「海の資源」とGeopolitical Stability

 私の考える地政学とは:

  1. 国家は生存財(食糧医療・エネルギー・水・国防防災の各種資源と、それらを利用可能ならしめるテクノロジー)の安定確保を巡って競争する。
  2. 生存財の絶対量不足や思想価値観の相克等により競争度合いは激化しうる。この状況では、生存財は生存財としか交換できない。
  3. 生存財の入手が極めて困難になった国家は、野垂れ死ぬよりは窮鼠猫を嚙む如き武力行使により生存財の確保を試みる。これが戦争を招く。

といった仮説から構成されるが、今回は「海の資源」を切り拓くことが、なぜ地政学的安定に繋がるのかを検討したい。

提供データ:
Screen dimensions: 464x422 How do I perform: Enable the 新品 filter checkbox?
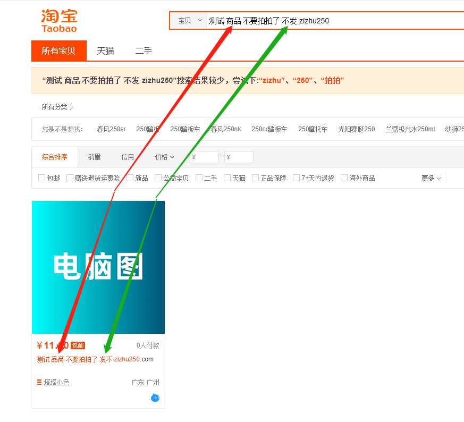[130, 178]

課題 A:
本文にある「この状況では、生存財は生存財としか交換できない。」という一文を英語に訳してください。
課題 B:
本文によると、生存財の入手が極めて困難になった国家は何を試みるとされていますか。
課題 C:
「海の資源」と地政学的安定を論じた本文について、最後の文に続く部分を書いてください。

解答 A:
In this situation, survival goods can only be exchanged for other survival goods.

解答 B:
武力行使によって生存財の確保を試みるとされています。

解答 C:
 言うまでもなく人類は陸地に生息しており、生存財も専ら陸地で生産されている。生存財のうち偏在性・希少性が高いものの代表は原油である。その産出の3割以上が中東地域であり、1割がロシア、2割弱がアメリカ合衆国であり、その他は各地に散らばっているが原油価格の"lower for longer"が続くようでは非中東地域の産油力は次第に削がれ、世界の石油供給の対中東依存率が益々高まるであろう。それが意味することとは、各国が、石油という生存財の供給を求めて中東を巡る競争ゲームを繰り広げると言うことを意味する。中東に対するレバレッジ(例えば軍事力の供与、先端医療の提供、水や食糧技術の提供、等)を効かせうる国は原油アクセスを保つであろうが、それができない国はどうなるか・・・一つの地域に生存財供給を依存することは、それ自体が武力闘争の蓋然性を高めていると言えるだろう。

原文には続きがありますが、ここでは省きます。